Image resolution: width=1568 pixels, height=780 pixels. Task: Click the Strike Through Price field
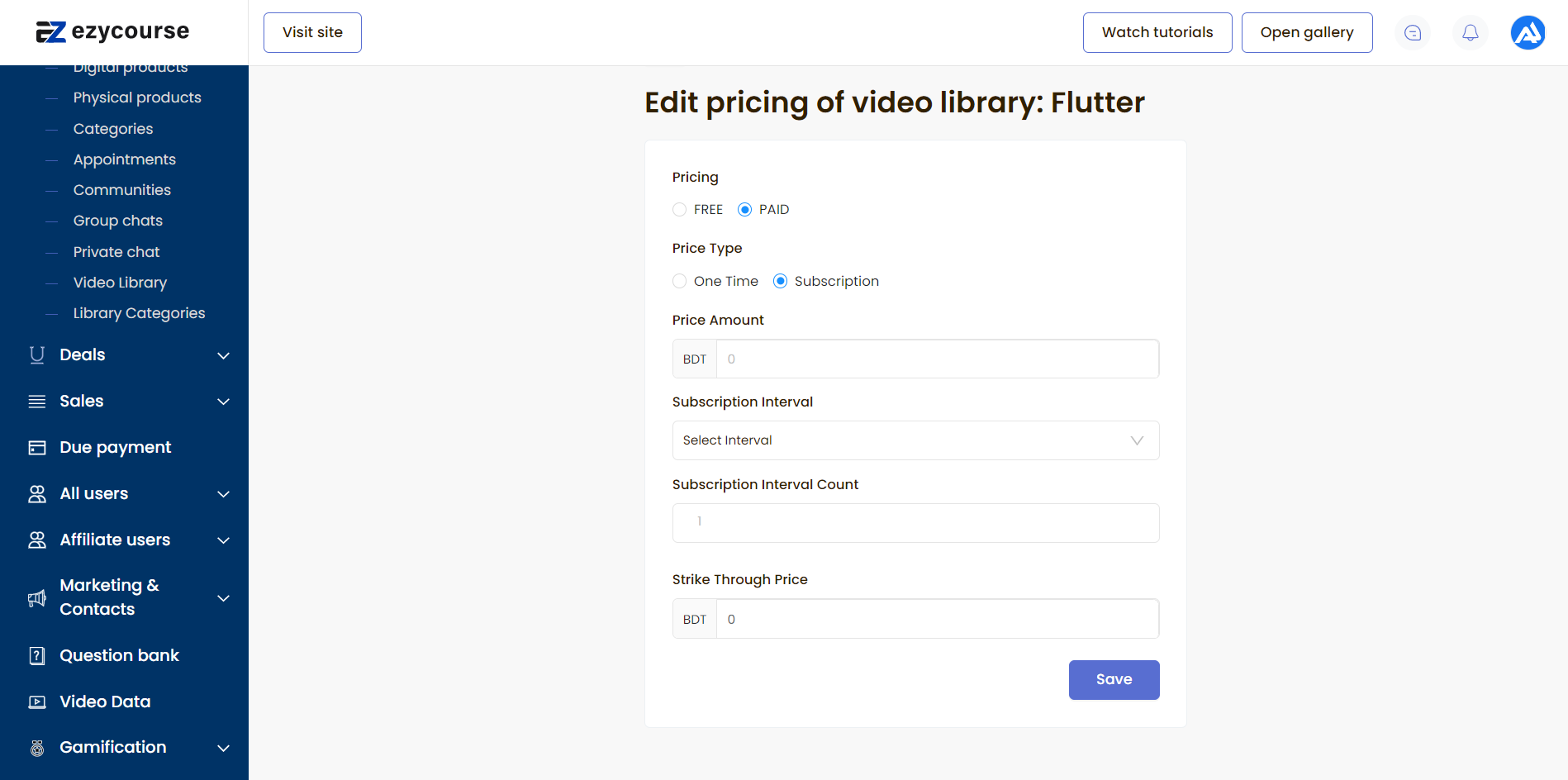[937, 620]
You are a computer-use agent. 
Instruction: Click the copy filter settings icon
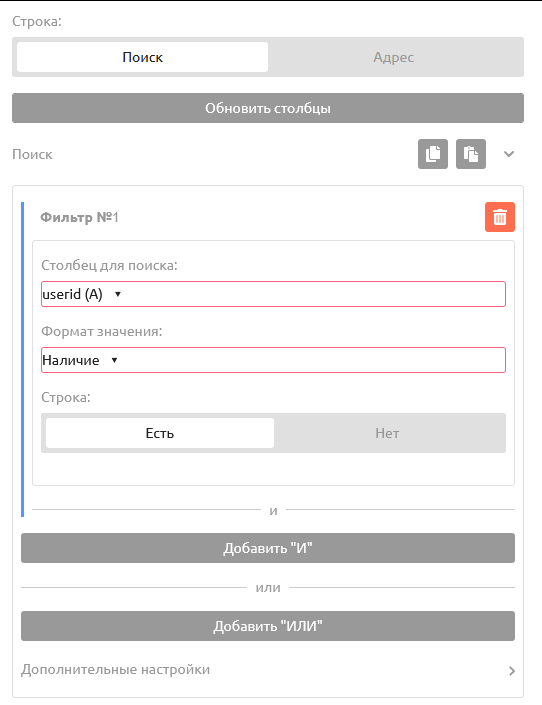(x=433, y=154)
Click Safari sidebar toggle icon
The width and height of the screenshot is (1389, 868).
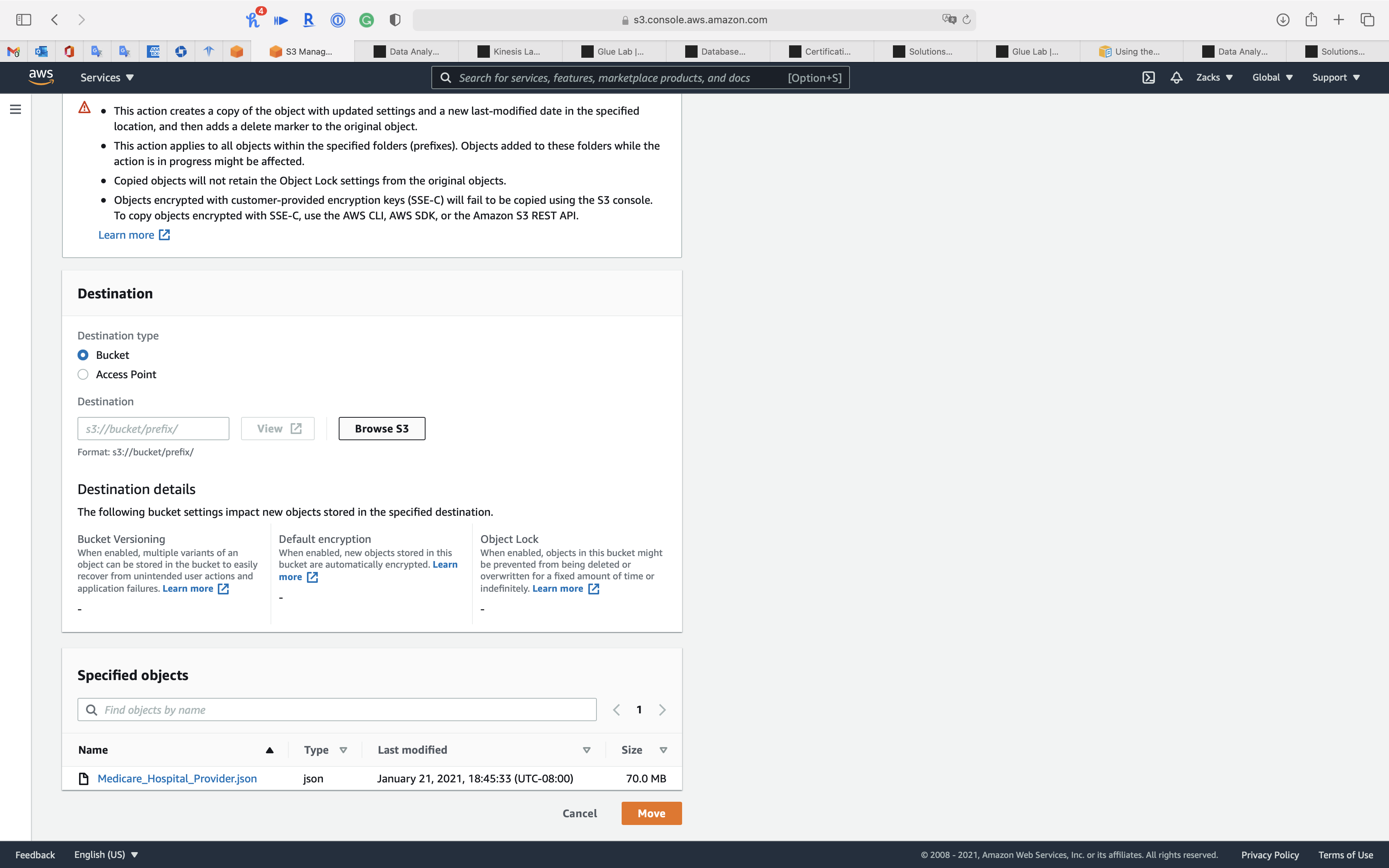tap(24, 19)

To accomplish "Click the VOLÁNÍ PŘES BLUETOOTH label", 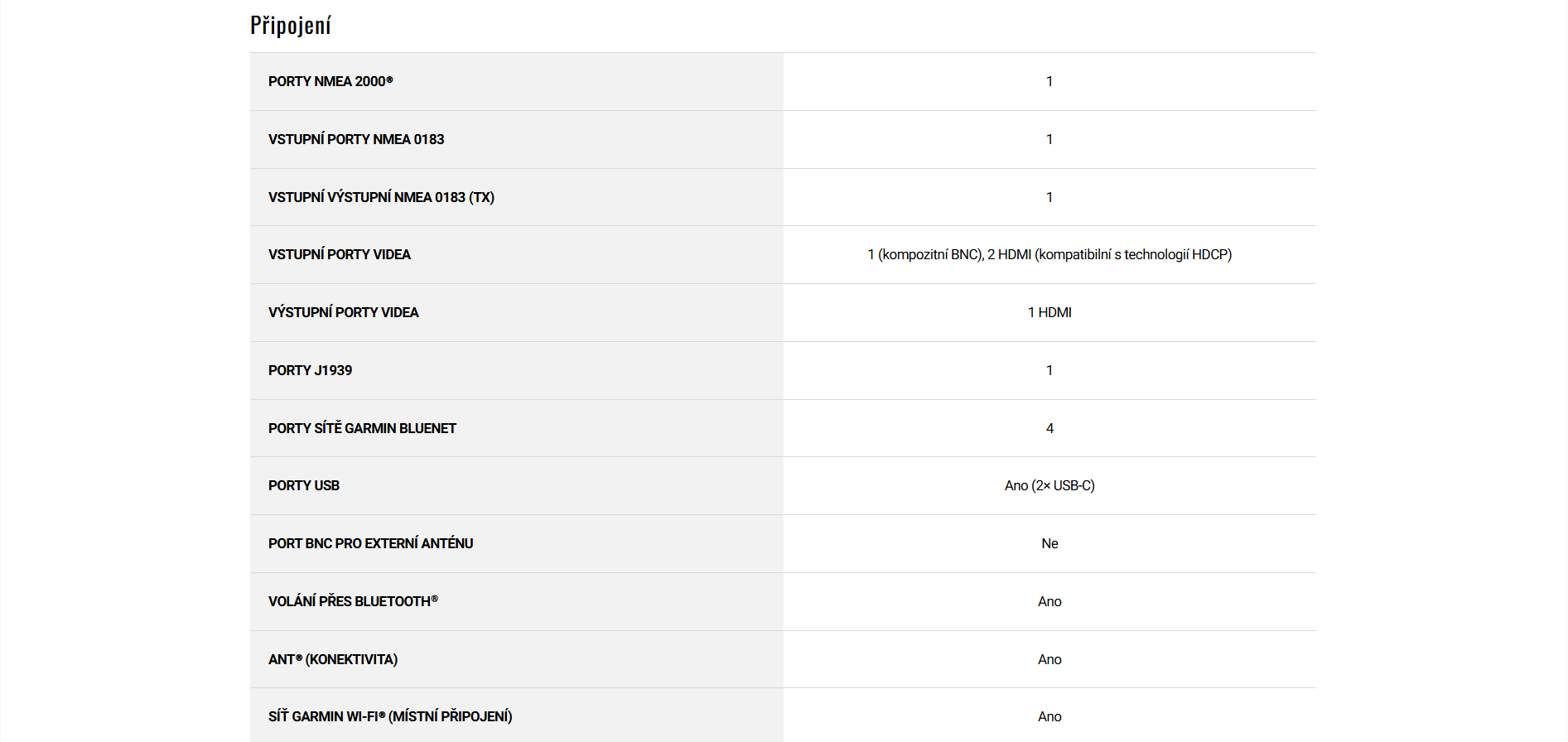I will click(353, 601).
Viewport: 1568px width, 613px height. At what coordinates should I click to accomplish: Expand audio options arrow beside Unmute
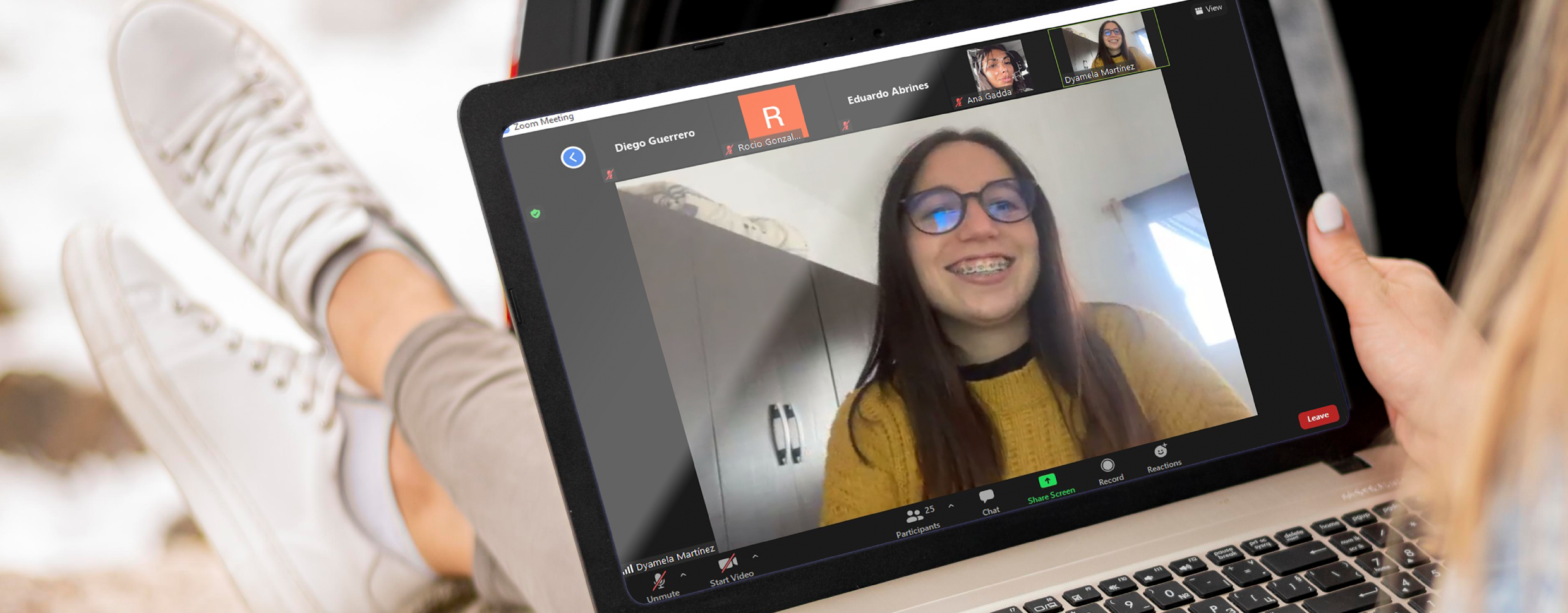click(684, 575)
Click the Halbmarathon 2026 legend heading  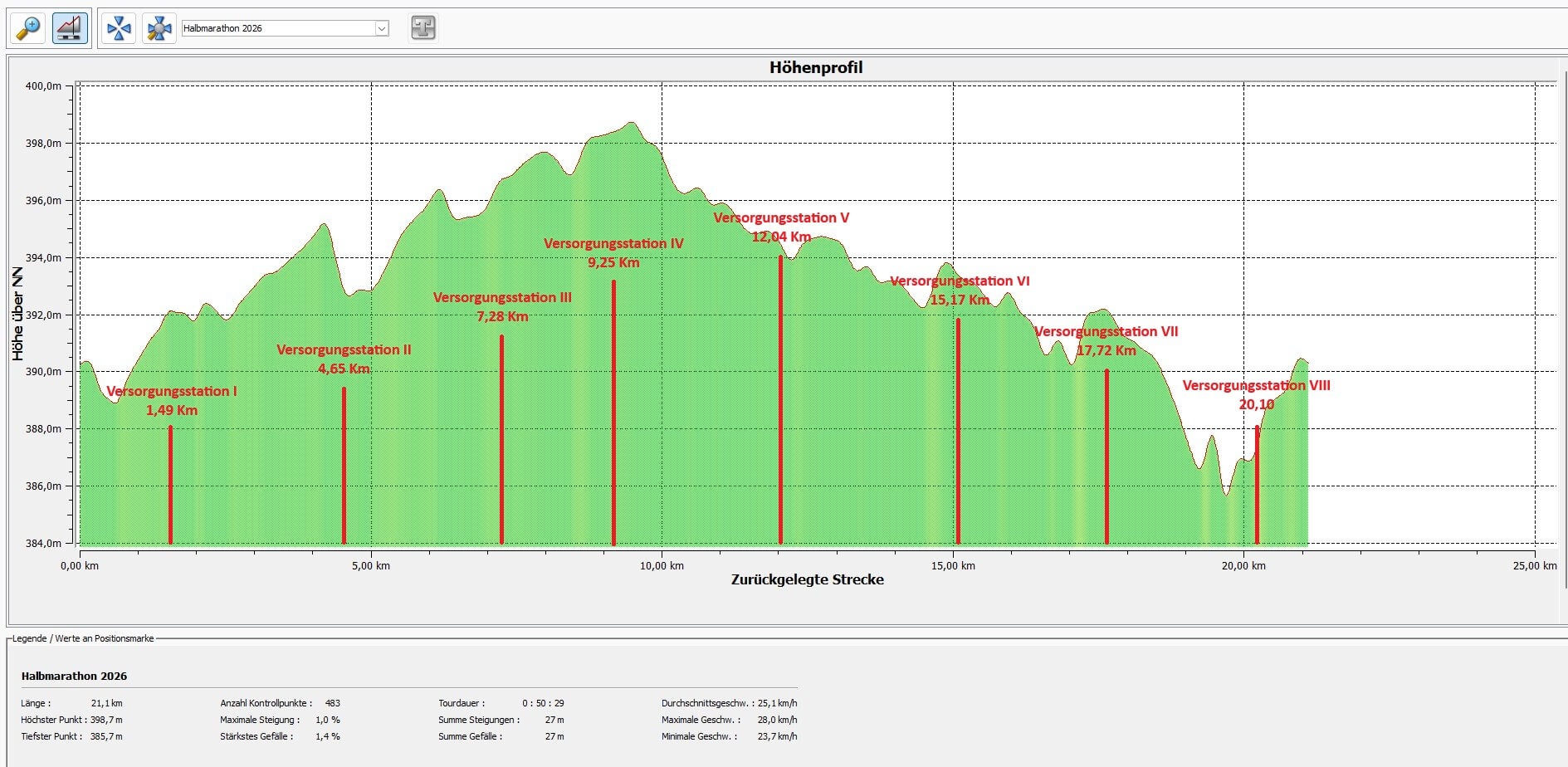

|---|

LATIHAN TERTULIS: Tuliskan ulang baris-baris data persis seperti aslinya, mulai dari baris pertama data hingga baris yang memuat "tap(24, 19)", termasuk baris itu. Jangan sertakan gambar dalam jawaban.

HASIL LATIHAN:
Image resolution: width=1568 pixels, height=780 pixels. Task: Click the Strike Through Price field
[937, 620]
You are a computer-use agent. 
Instruction: Click the copy filter settings icon
(x=433, y=154)
Click Safari sidebar toggle icon
The width and height of the screenshot is (1389, 868).
tap(24, 19)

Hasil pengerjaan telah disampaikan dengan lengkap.